The week before the test, I ended up going to NCCIC-DHS Intermediate Industrial Control System Cybersecurity Training (parts 1 and 2). The courses were great and did help a little with review, but I wouldn’t generally recommended doing training for something else that close to a certification exam. But the trainings were scheduled when they were scheduled, and it was too good of an opportunity to pass up.
Then the day before the test, I went to the (CS)2AI/WiSC-UH conference. More awesome ICS stuff, and it was great to do some networking. Possibly not the best idea the day before a test though. I felt ok taking the time to go because I was at the level CertBlaster recommended on the practice tests, and going to a conference and learning cool things would prevent me from obsessing over my test the next day.
These things could be considered distractions, but they do also support long-term goals and provide skills and information I need moving forward.
Then day of test was review a little, work, take a break from work to test, and work some more. Not ideal, but it got the job done.

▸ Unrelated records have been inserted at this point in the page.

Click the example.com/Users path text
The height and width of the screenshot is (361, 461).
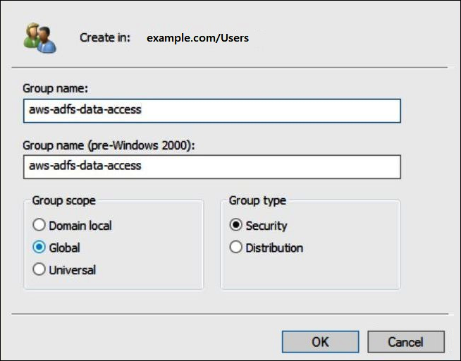tap(197, 37)
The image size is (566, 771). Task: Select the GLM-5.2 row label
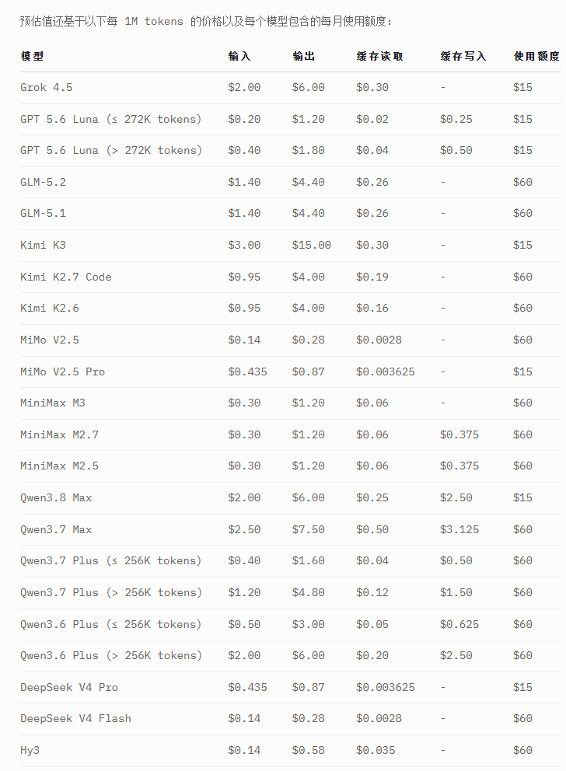pos(43,182)
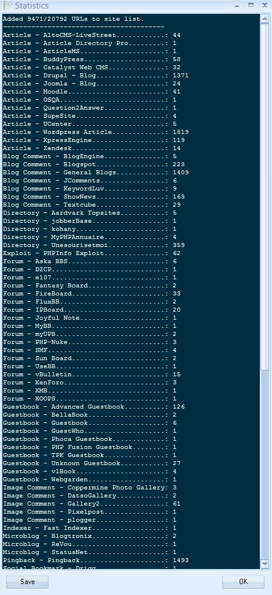
Task: Click the 'Forum - vBulletin' line
Action: tap(92, 375)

I think one thing I should have done differently was schedule the exam when I started prepping to put myself on a firm timeline. I didn’t because I wasn’t sure how long I would need to prep with all of my other responsibilities. In some ways, that was great because I was able to do things with Wireshark through my book club and a bunch of other fun stuff, like boot2root boxes and CTF, but it did let me neglect the less fun get through the exam material stuff. I’m okay with the approach that I took because I would rather take my time and spend more time playing with the toys than intense test prepping. Since I’m on my own timeline, I think that’s fine. BUT if I needed to complete the certification for work requirements or some other external reason, I would definitely recommend scheduling the test right at the start.

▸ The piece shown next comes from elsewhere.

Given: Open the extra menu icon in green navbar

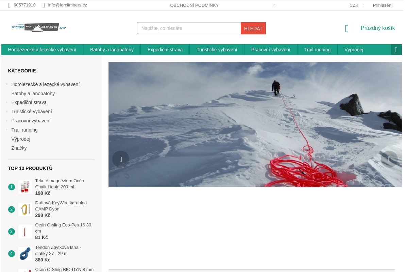Looking at the screenshot, I should [396, 50].
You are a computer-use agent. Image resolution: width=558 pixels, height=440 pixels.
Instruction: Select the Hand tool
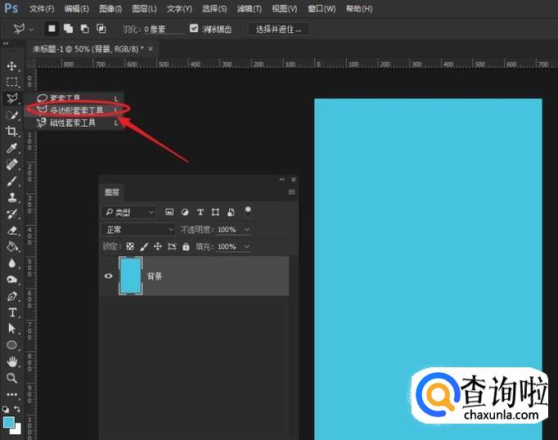point(11,361)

I think when it comes to certification prep, you really have to take a hard look in the mirror and decide how you want to approach things. I’m pretty good at setting deadlines for myself and working through them. That is one skill that working in academia really refines. You are on your own to get your research done to get tenure while you balance all of the other commitments you have to get done. If I weren’t as practiced with arbitrary guidelines, I would have set a test date earlier.

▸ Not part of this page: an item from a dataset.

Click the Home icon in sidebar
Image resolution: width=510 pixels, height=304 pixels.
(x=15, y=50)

I also spent a lot of working on other things. Again, the luxury of internal motivation let me do this. It was great because presenting at a Splunk User’s Group, getting sucked into Splunk Security Essentials, going to a conference, and going to training are good and important things to do. I also volunteered to present on Nmap at my ethical hacking club next week because it’s a good thing to do. But I’d think twice about these things if work had me on a deadline to get certified.
I’m horrible at celebrating my accomplishments. I have a tendency to be really ‘meh’ about them. I think my biggest reaction to finishing up any of my degrees was basically “check, what’s next?”. So I wanted to make sure that I acknowledged this one. I posted it on LinkedIn and Twitter and let myself just be happy about achieving the goal.
I’ve taken a little bit of time to reflect about what I’ve done and where I want to go. I feel like Sec+ is a good jumping off point for CISSP, but I also want to get a pen testing certification. Eventually, I want to get OSCP – because it’s awesome. But right now, I feel like the PenTest+ cert is a better option. CEH is quite frankly, just out of my price range.
So I guess that’s my plan for now. Work toward CISSP and PenTest+, hack all the things (legally of course), play on Splunk, work through The Hacker Playbook 3 for book club, and keep moving forward. The great thing about this is that all of these really work together. Plus building up my home lab and putting all of these things into practice is more fun than just studying for a certification.